*Division of Colorectal Surgery, Department of Surgery, University Hospitals-Case Medical Center, Cleveland, OH †Biostatistics, Healthcare Economics & Outcomes Research, Mansfield, MA ‡Division of Colorectal Surgery, Department of Surgery, Keck School of Medicine of The University of Southern California, Los Angeles.
Ann Surg. 2014 Jun;259(6):1119-25. doi: 10.1097/SLA.0b013e3182a6f45e.
To develop a measurement tool based on HospitAl stay, Readmission, and Mortality rates (HARM) score, which is easily calculated from routine administrative data. Secondary goals were to validate the HARM score on a national inpatient sample.
Concerns about patient safety, quality, and health care costs have increased demand for outcome measurement. Performance metrics such as Surgical Care Improvement Project and National Surgical Quality Improvement Program have been described, but they require significant personnel and expenses to maintain.
A national inpatient database was reviewed for all colectomy discharges from 2010 to 2011. Cases were stratified into emergent and elective. For each discharge, a 1 to 10 score was calculated on the basis of length of stay, vital status, and 30-day readmissions. The HARM score was correlated to the complication rate to test validity, and bootstrapping was used to test reliability.
A total of 81,622 colectomy discharges were evaluated: 44% emergent and 56% elective. The mean HARM score was 3.04 (SD = 0.57) for emergent and 2.64 (SD = 0.65) for elective cases. For hospitals with a HARM score of less than 2, 2 to 3, 3 to 4, and 4+, the mean complication rates were 30.3%, 41.9%, 49.3%, and 56.6% (emergent) and 15.2%, 18.2%, 24.0%, and 35.6% (elective), respectively. Pearson correlation coefficients for the mean score and the complication rate were 0.45 (P < 0.01) for elective and emergent cases. Bootstrapping correlation demonstrated reliability for emergent and elective cases.
The HARM score is easy, reliable, and valid for assessing quality in colorectal surgery. It may provide a low-cost solution for comparative quality assessment in surgery focused on true outlier performance rather than process or clinical outcome metrics alone.
开发一种基于住院时间、再入院率和死亡率(HARM)评分的衡量工具,该工具可通过常规行政数据轻松计算。次要目标是验证该 HARM 评分在全国住院患者样本中的有效性。

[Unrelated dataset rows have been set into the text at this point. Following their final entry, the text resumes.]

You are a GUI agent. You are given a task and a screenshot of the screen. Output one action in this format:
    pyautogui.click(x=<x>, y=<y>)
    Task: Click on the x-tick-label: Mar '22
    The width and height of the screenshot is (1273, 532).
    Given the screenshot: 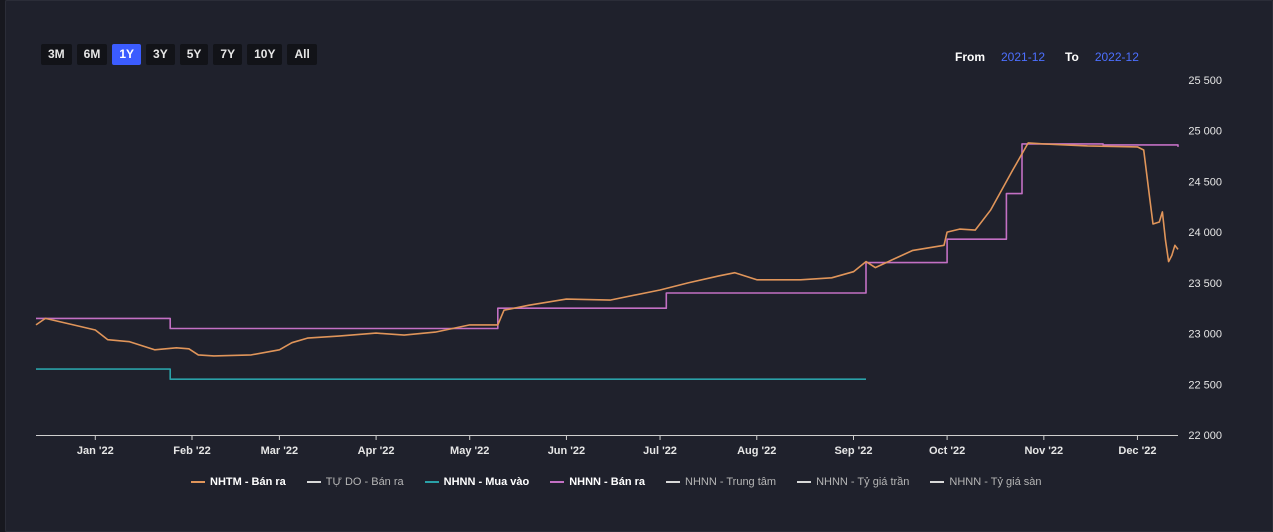 What is the action you would take?
    pyautogui.click(x=280, y=451)
    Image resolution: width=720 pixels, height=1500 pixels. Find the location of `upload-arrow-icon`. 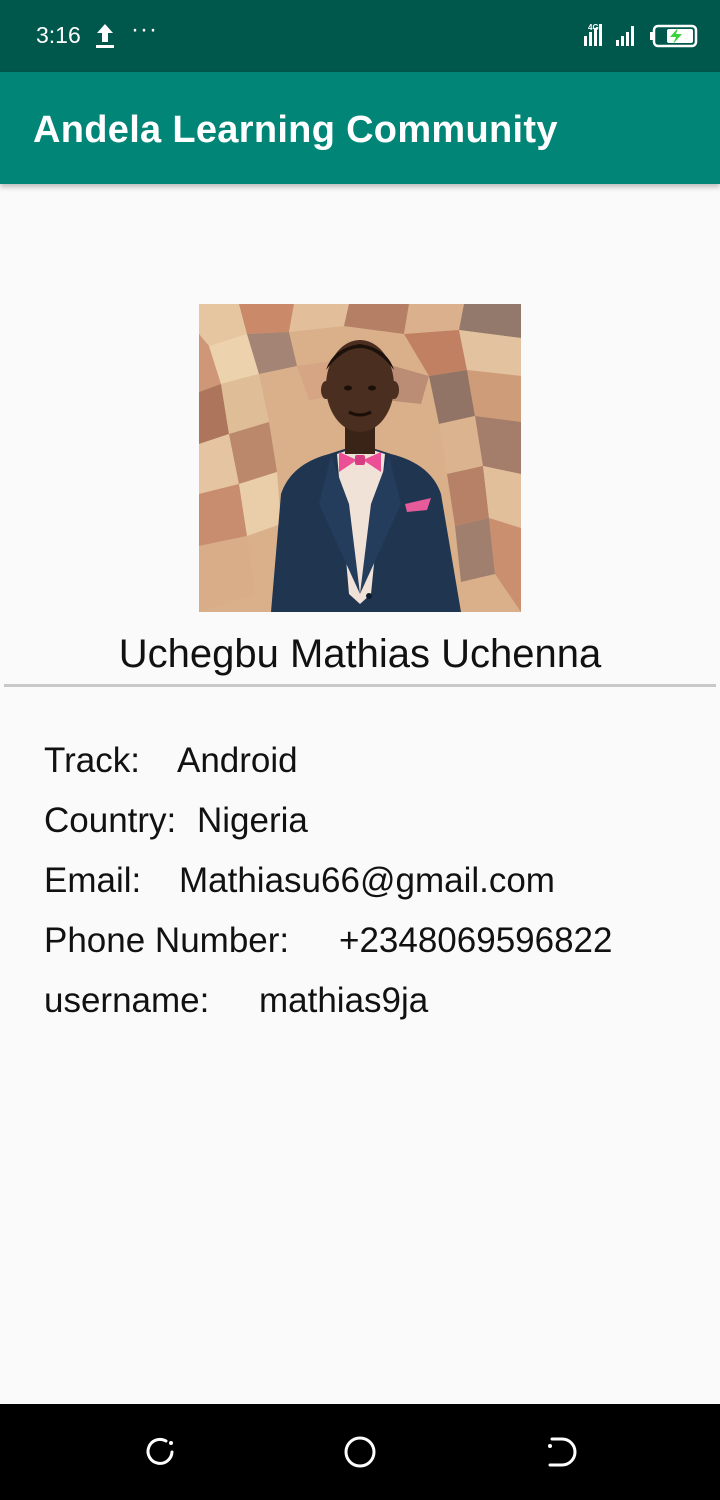

upload-arrow-icon is located at coordinates (105, 36).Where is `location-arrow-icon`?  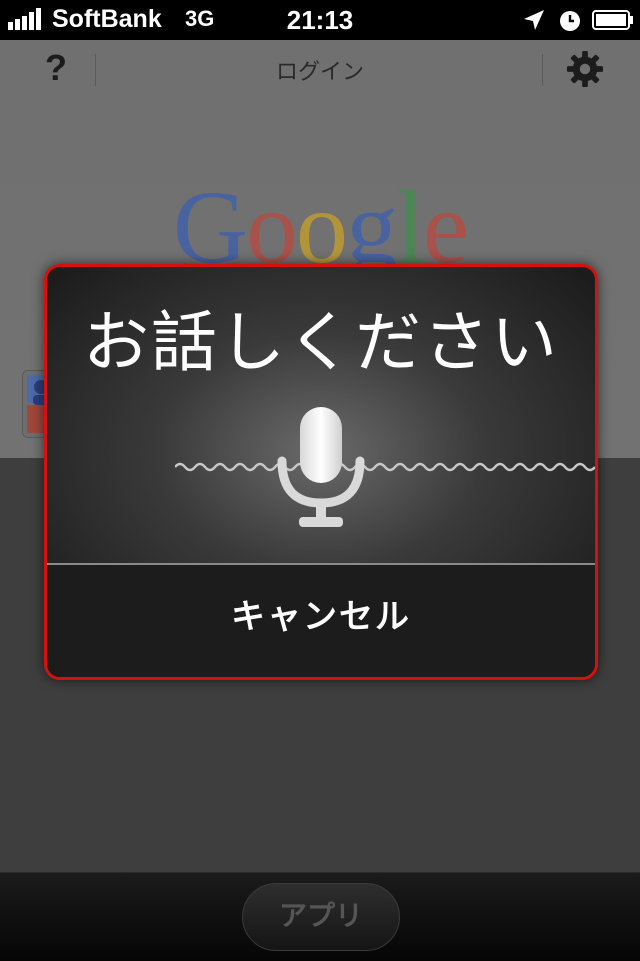
location-arrow-icon is located at coordinates (534, 20).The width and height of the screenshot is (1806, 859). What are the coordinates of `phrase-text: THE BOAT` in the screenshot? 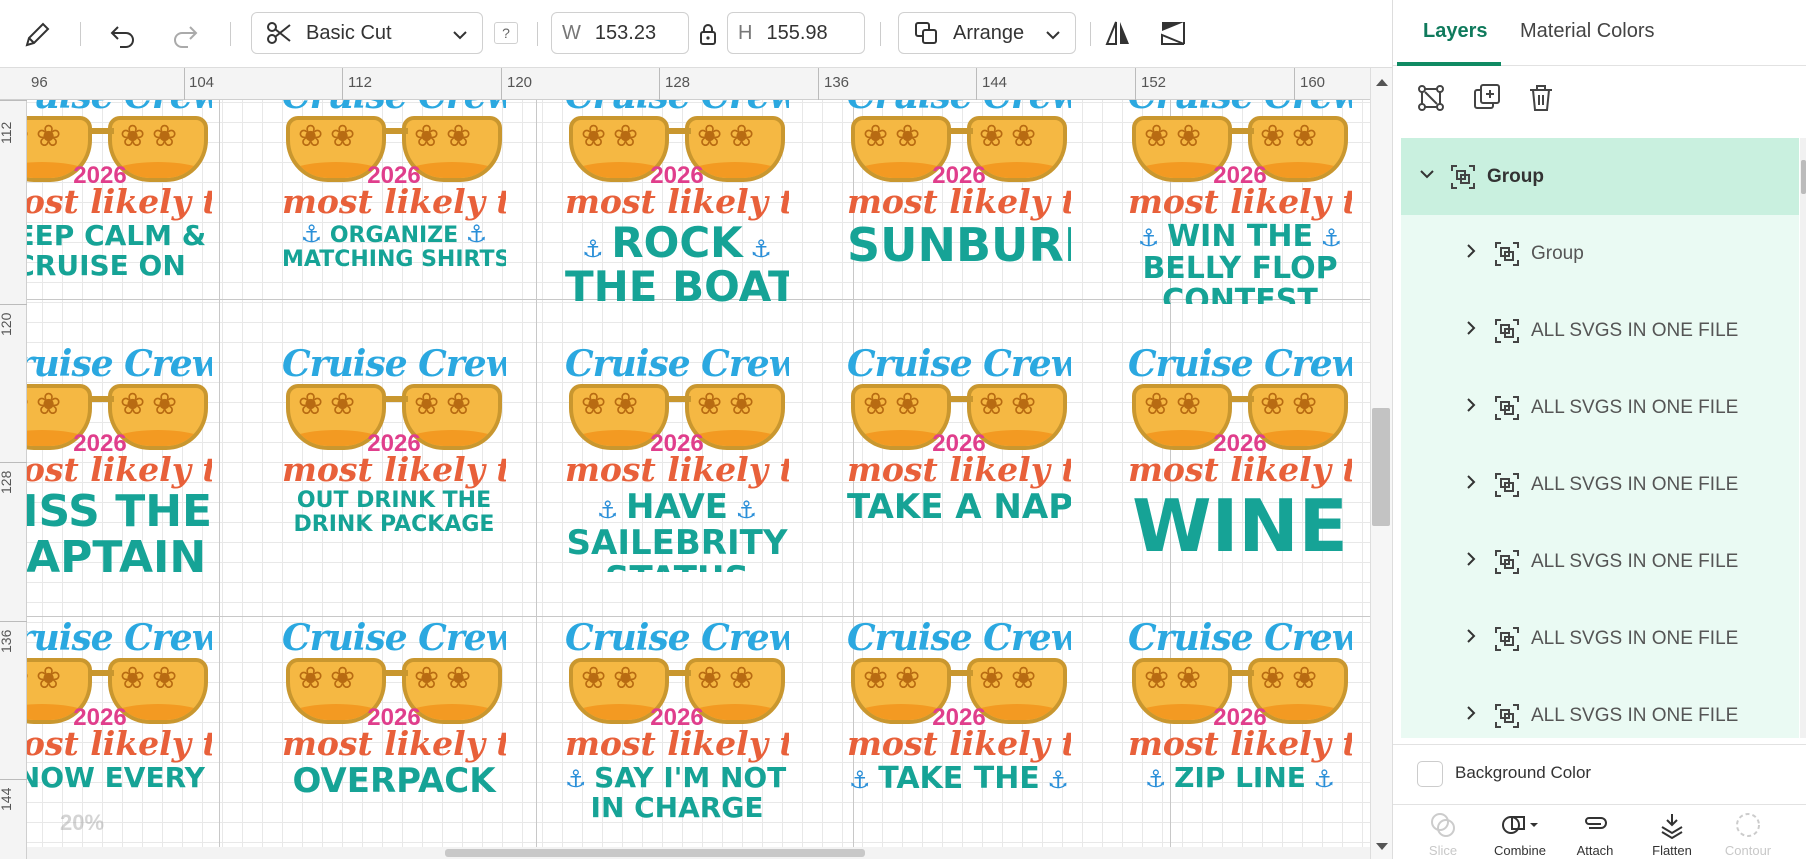 It's located at (677, 286).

对患者安全、质量和医疗保健成本的担忧增加了对结果衡量的需求。已经描述了 Surgical Care Improvement Project 和 National Surgical Quality Improvement Program 等绩效指标,但它们需要大量人员和费用来维持。
回顾了 2010 年至 2011 年所有结直肠切除术出院患者的全国住院患者数据库。病例分为紧急和择期。对于每个出院病例,根据住院时间、生命状态和 30 天再入院率计算 1 到 10 分的评分。HARM 评分与并发症发生率相关以测试有效性,并使用自举法测试可靠性。
共评估了 81622 例结直肠切除术出院病例:44%为紧急,56%为择期。紧急情况下 HARM 评分的平均值为 3.04(SD=0.57),择期病例为 2.64(SD=0.65)。对于 HARM 评分低于 2、2 到 3、3 到 4 和 4+的医院,平均并发症发生率分别为 30.3%、41.9%、49.3%和 56.6%(紧急)和 15.2%、18.2%、24.0%和 35.6%(择期)。Pearson 相关系数为 0.45(P<0.01),用于评估紧急和择期病例的平均评分和并发症发生率。自举相关分析表明,该评分在紧急和择期病例中均具有可靠性。
HARM 评分易于使用、可靠且有效,可用于评估结直肠手术的质量。它可以为外科手术的质量评估提供一种低成本的解决方案,侧重于真正的离群值绩效,而不仅仅是过程或临床结果指标。